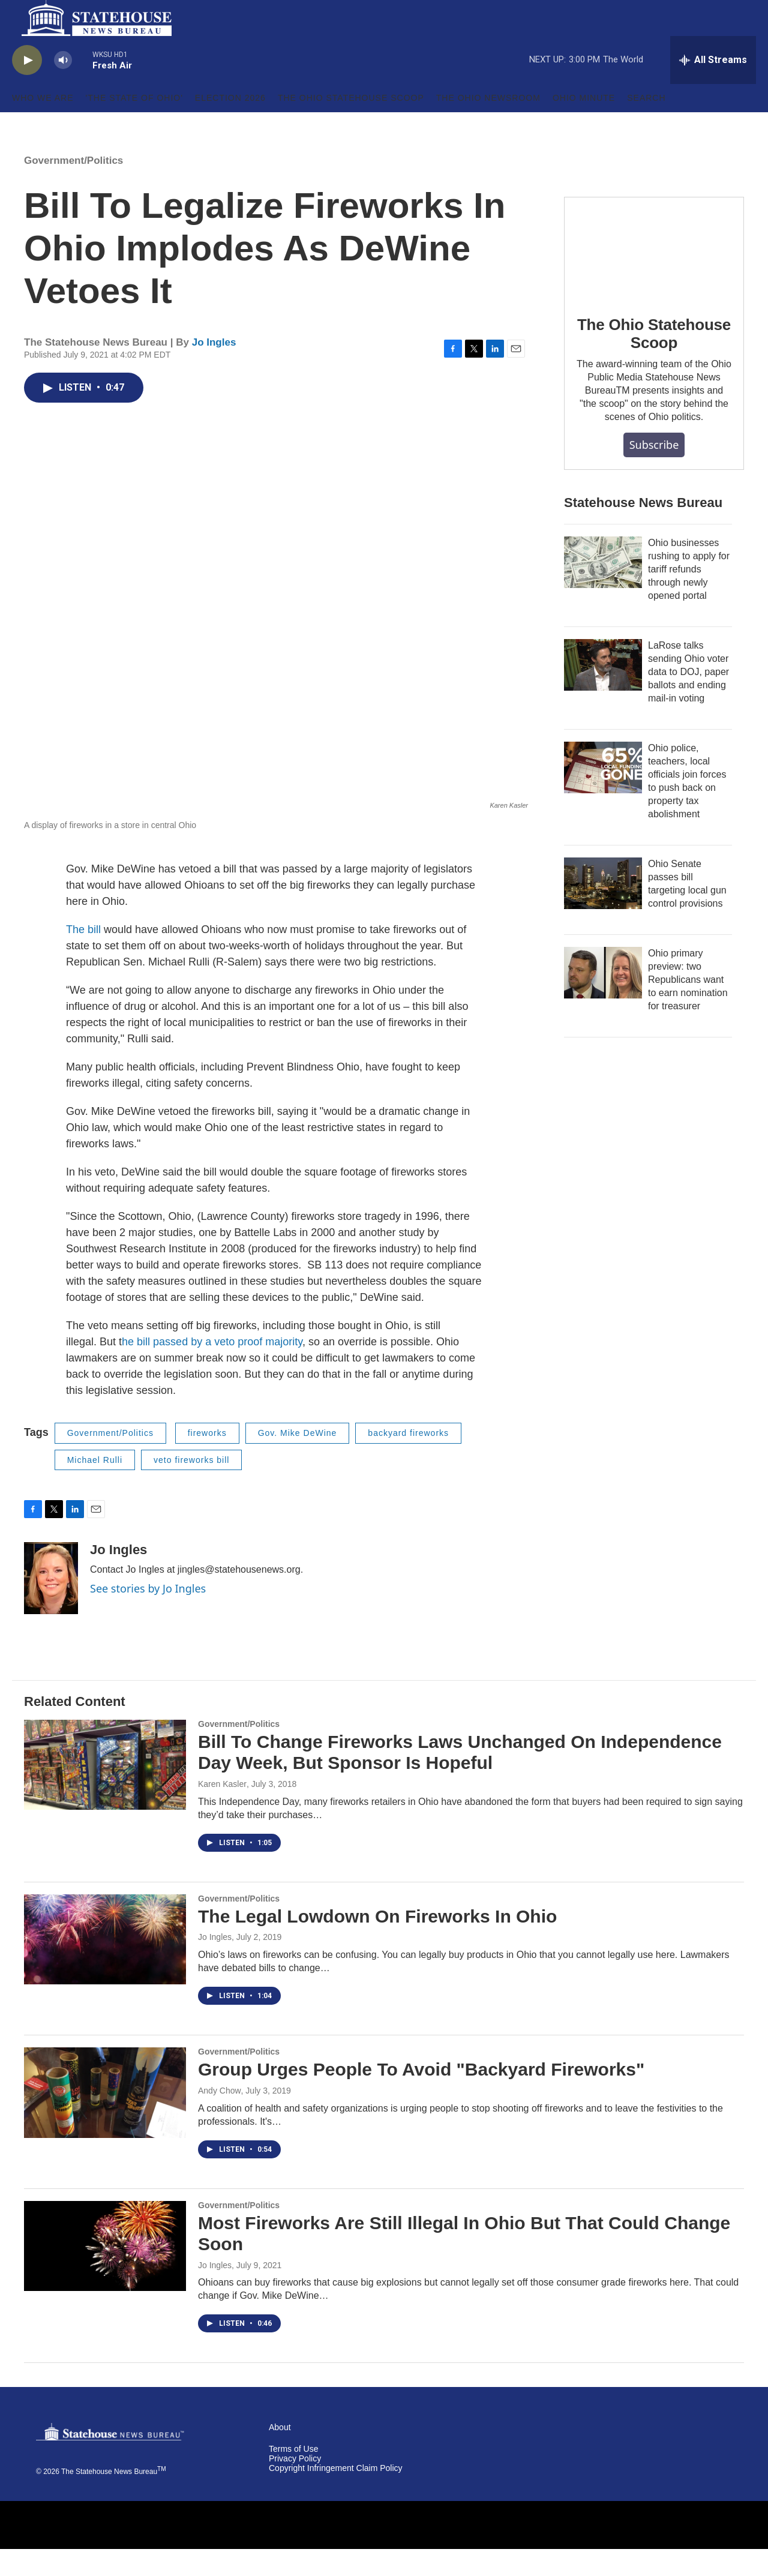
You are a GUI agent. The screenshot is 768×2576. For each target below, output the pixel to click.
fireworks (207, 1460)
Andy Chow (219, 2117)
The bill (85, 956)
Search (646, 125)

-=-=-=-=-

Reproduce every row above verbatim, but omit the picture.

You are a GUI agent. The screenshot is 768×2576. For each target below, output the pixel to click.
fireworks (207, 1460)
Andy Chow (219, 2117)
The bill (85, 956)
Search (646, 125)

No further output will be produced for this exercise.